[Saved data entries]
○ ○ ○ ○ ○ ○ ○

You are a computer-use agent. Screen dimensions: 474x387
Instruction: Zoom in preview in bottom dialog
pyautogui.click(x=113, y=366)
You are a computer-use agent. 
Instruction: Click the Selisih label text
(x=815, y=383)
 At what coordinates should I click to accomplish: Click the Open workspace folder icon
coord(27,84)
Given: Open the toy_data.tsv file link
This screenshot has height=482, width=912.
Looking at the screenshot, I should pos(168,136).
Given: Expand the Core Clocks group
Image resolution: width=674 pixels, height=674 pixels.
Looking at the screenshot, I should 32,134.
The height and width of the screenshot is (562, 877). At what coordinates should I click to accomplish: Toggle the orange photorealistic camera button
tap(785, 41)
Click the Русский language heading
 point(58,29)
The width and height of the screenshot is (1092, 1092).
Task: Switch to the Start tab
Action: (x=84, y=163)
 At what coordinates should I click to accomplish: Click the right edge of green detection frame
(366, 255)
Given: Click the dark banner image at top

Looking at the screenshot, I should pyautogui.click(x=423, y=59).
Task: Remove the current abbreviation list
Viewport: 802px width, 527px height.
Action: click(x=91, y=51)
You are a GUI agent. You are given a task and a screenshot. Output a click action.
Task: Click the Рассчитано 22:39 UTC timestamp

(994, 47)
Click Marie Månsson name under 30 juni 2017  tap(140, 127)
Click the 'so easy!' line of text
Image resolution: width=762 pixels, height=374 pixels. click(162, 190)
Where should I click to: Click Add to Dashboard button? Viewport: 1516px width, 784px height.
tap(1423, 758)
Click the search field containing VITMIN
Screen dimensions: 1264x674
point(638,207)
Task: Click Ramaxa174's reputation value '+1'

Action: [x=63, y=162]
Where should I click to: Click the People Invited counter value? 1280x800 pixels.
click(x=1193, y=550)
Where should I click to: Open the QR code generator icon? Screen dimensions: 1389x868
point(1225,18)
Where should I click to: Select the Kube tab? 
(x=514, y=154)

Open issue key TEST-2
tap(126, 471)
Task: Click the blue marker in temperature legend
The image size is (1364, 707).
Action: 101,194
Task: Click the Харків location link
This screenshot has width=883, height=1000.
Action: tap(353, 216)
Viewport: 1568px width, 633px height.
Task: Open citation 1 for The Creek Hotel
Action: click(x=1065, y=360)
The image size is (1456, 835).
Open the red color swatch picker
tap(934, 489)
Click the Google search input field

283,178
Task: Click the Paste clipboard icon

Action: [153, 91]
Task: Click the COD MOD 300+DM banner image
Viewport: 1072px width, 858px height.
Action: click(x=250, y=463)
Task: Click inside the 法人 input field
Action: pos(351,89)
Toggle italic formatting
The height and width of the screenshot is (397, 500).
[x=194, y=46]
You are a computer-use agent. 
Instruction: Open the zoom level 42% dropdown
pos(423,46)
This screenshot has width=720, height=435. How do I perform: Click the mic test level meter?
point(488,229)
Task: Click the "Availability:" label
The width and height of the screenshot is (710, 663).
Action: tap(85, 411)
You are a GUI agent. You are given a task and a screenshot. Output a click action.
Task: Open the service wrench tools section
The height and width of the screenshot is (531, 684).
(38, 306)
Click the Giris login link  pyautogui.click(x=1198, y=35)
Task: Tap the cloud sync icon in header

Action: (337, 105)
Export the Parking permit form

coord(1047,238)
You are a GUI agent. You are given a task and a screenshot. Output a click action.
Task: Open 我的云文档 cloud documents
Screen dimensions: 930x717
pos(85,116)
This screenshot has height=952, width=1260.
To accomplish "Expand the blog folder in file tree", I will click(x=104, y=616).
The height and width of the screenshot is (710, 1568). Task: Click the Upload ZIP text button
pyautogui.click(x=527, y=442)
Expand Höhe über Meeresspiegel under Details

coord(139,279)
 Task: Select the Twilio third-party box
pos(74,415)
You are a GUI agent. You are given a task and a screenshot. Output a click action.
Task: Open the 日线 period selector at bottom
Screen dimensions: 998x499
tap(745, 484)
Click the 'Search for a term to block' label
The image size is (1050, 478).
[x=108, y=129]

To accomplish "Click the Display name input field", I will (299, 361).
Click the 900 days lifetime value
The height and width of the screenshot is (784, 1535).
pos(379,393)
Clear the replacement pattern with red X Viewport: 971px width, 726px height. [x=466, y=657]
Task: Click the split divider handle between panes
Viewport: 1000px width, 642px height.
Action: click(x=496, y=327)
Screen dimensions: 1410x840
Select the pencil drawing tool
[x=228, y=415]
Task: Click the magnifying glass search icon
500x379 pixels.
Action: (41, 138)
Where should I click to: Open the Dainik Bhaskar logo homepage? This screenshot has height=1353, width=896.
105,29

○ ○ ○ ○ ○ ○ ○

» **What needs to be done**
Your answer must consist solely of the lines above between the line holding "Instruction: Click the Selisih label text" and the line holding "Given: Expand the Core Clocks group", inclusive, copied exactly.

» **Exercise output**
Instruction: Click the Selisih label text
(x=815, y=383)
 At what coordinates should I click to accomplish: Click the Open workspace folder icon
coord(27,84)
Given: Open the toy_data.tsv file link
This screenshot has height=482, width=912.
Looking at the screenshot, I should pos(168,136).
Given: Expand the Core Clocks group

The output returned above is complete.